What is Expressiveness in a Computer Language

Thu Jun 22 22:35:40 EDT 2006

Anton van Straaten wrote:
> Marshall wrote:
> > Can you be more explicit about what "latent types" means?
> > I'm sorry to say it's not at all natural or intuitive to me.
> > Are you referring to the types in the programmers head,
> > or the ones at runtime, or what?
>
> Sorry, that was a huge omission.  (What I get for posting at 3:30am.)

Thanks for the excellent followup.

> The short answer is that I'm most directly referring to "the types in
> the programmer's head".

In the database theory world, we speak of three levels: conceptual,
logical, physical. In a dbms, these might roughly be compared to
business entities described in a requirements doc, (or in the
business owners' heads), the (logical) schema encoded in the
dbms, and the b-tree indicies the dbms uses for performance.

So when you say "latent types", I think "conceptual types."
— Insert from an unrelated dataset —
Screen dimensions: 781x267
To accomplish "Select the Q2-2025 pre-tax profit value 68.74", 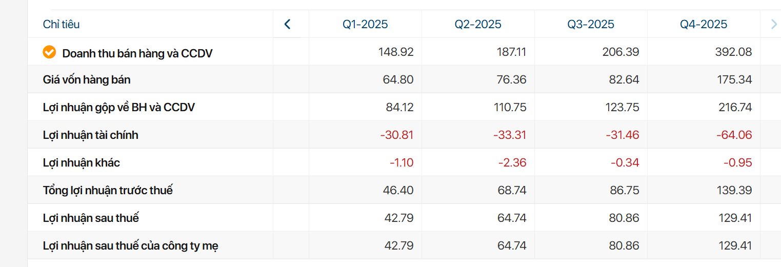I will [512, 191].
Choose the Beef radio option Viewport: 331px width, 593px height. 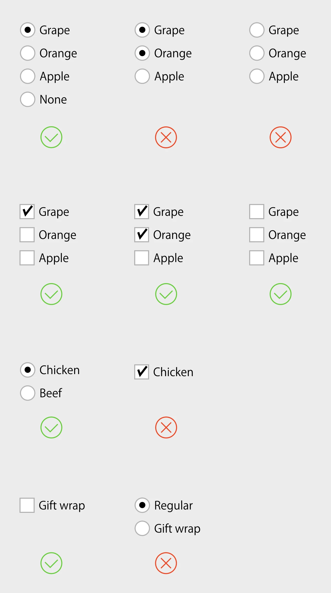coord(27,393)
The thing about this is, both the Lisp and the Haskell programmers
are using conceptual types (as best I can tell.) And also, the
conceptual/latent types are not actually a property of the
program; they are a property of the programmer's mental
model of the program.

It seems we have languages:
with or without static analysis
with or without runtime type information (RTTI or "tags")
with or without (runtime) safety
with or without explicit type annotations
with or without type inference

Wow. And I don't think that's a complete list, either.
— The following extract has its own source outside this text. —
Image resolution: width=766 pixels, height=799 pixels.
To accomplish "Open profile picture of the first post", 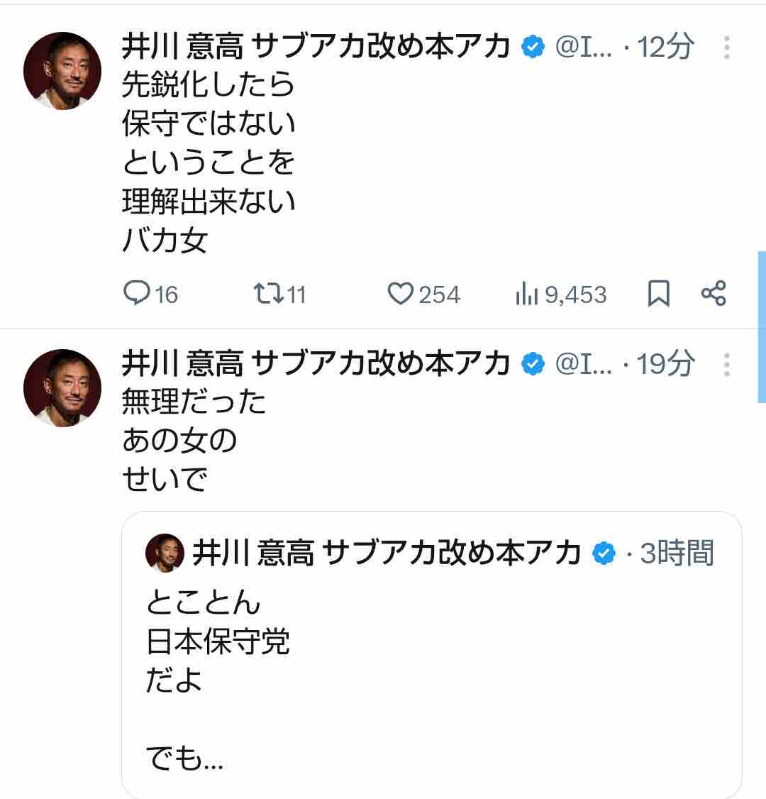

I would be happy to abandon "strong/weak" as terminology
because I can't pin those terms down. (It's not clear what
they would add anyway.)

> A more complete informal summary is as follows:
>
> Languages with latent type systems typically don't include type
> declarations in the source code of programs.  The "static" type scheme
> of a given program in such a language is thus latent, in the English
> dictionary sense of the word, of something that is present but
> undeveloped.  Terms in the program may be considered as having static
> types, and it is possible to infer those types, but it isn't necessarily
> easy to do so automatically, and there are usually many possible static
> type schemes that can be assigned to a given program.
>
> Programmers infer and reason about these latent types while they're
> writing or reading programs.  Latent types become manifest when a
> programmer reasons about them, or documents them e.g. in comments.

Uh, oh, a new term, "manifest." Should I worry about that?
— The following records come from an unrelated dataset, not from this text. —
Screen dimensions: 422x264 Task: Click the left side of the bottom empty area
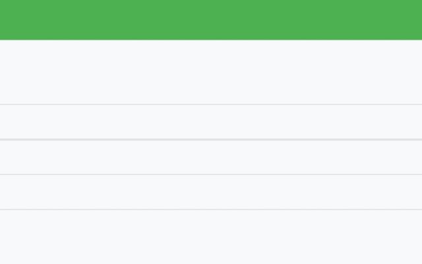point(13,237)
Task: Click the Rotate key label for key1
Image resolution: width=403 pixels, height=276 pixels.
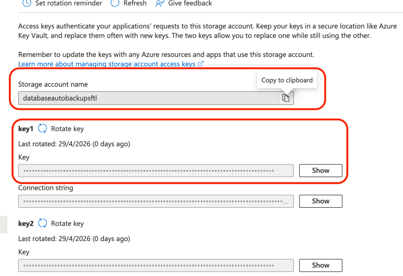Action: pos(67,129)
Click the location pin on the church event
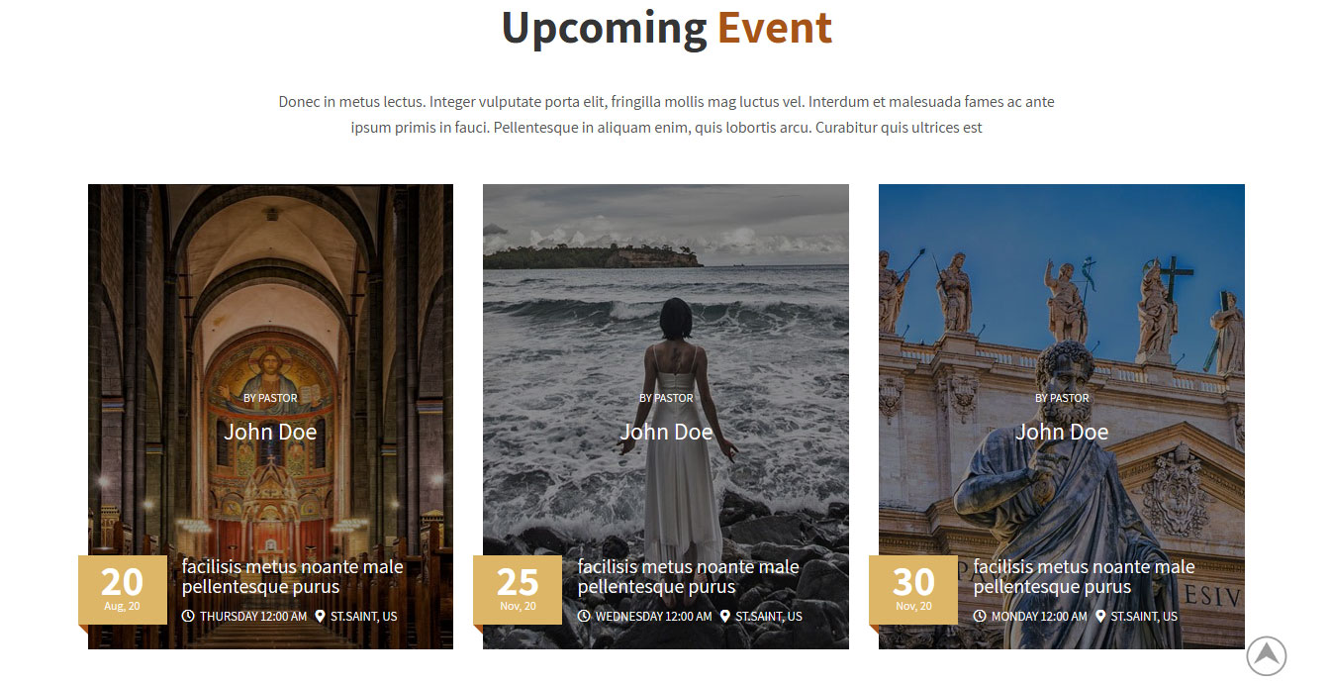 [x=320, y=616]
> (As has already been noted, this definition may seem at odds with the
> definition given in the Scheme report, R5RS, but I'll address that in a
> separate post.)
>
> There's a close connection between latent types in the sense I've
> described, and the "tagged values" present at runtime.  However, as type
> theorists will tell you, the tags used to tag values at runtime, as e.g.
> a number or a string or a FooBar object, are not the same thing as the
> sort of types which statically-typed languages have.
>
> A simple example of the distinction can be seen in the type of a
> function.  Using Javascript as a lingua franca:
>
>    function timestwo(x) { return x * 2 }
>
> In a statically-typed language, the type of a function like this might
> be something like "number -> number", which tells us three things: that
> timestwo is a function; that it accepts a number argument; and that it
> returns a number result.
>
> But if we ask Javascript what it thinks the type of timestwo is, by
> evaluating "typeof timestwo", it returns "function".  That's because the
> value bound to timestwo has a tag associated with it which says, in
> effect, "this value is a function".

Well, darn. It strikes me that that's just a decision the language
designers
made, *not* to record complete RTTI. (Is it going to be claimed that
there is an *advantage* to having only incomplete RTTI? It is a
serious question.)

> But "function" is not a useful type.  Why not?  Because if all you know
> is that timestwo is a function, then you have no idea what an expression
> like "timestwo(foo)" means.  You couldn't write working programs, or
> read them, if all you knew about functions was that they were functions.
>   As a type, "function" is incomplete.

Yes, function is a parameterized type, and they've left out the
parameter values.

> By my definition, though, the latent type of timestwo is "number ->
> number".  Any programmer looking at the function can figure out that
> this is its type, and programmers do exactly that when reasoning about a
> program.

Gotcha.

> (Aside: technically, you can pass timestwo something other than a
> number, but then you get NaN back, which is usually not much use except
> to generate errors.  I'll ignore that here; latent typing requires being
> less rigourous about some of these issues.)
>
> So, where do tagged values fit into this?  Tags help to check types at
> runtime, but that doesn't mean that there's a 1:1 correspondence between
> tags and types.  For example, when an expression such as "timestwo(5) *
> 3" is evaluated, three checks occur that are relevant to the type of
> timestwo:
>
> 1. Before the function call takes place, a check ensures that timestwo
> is a function.
>
> 2. Before the multiplication in "x * 2", a check ensures that x is a number.
>
> 3. When timestwo returns, before the subsequent multiplication by 3, a
> check ensures that the return type of timestwo is a number.
>
> These three checks correspond to the three pieces of information
> contained in the function type signature "number -> number".
>
> However, these dynamic checks still don't actually tell us the type of a
> function.  All they do is check that in a particular case, the values
> involved are compatible with the type of the function.  In many cases,
> the checks may infer a signature that's either more or less specific
> than the function's type, or they may infer an incomplete signature --
> e.g., the return type doesn't need to be checked when evaluating "arr[i]
> = timestwo(5)".
>
> I used a function just as an example.  There are many other cases where
> a value's tag doesn't match the static (or latent) type of the terms
> through which it flows.  A simple example is an expression such as:
>
>      (flag ? 5 : "foo")
>
> Here, the latent type of this expression could be described as "number |
> string".  There won't be a runtime tag anywhere which represents that
> type, though, since the language implementation never deals with the
> actual type of expressions, except in those degenerate cases where the
> type is so simple that it happens to be a 1:1 match to the corresponding
> tag.  It's only the programmer that "knows" that this expression has
> that type.

Hmmm. Another place where the static type isn't the same thing as
the runtime type occurs in languages with subtyping.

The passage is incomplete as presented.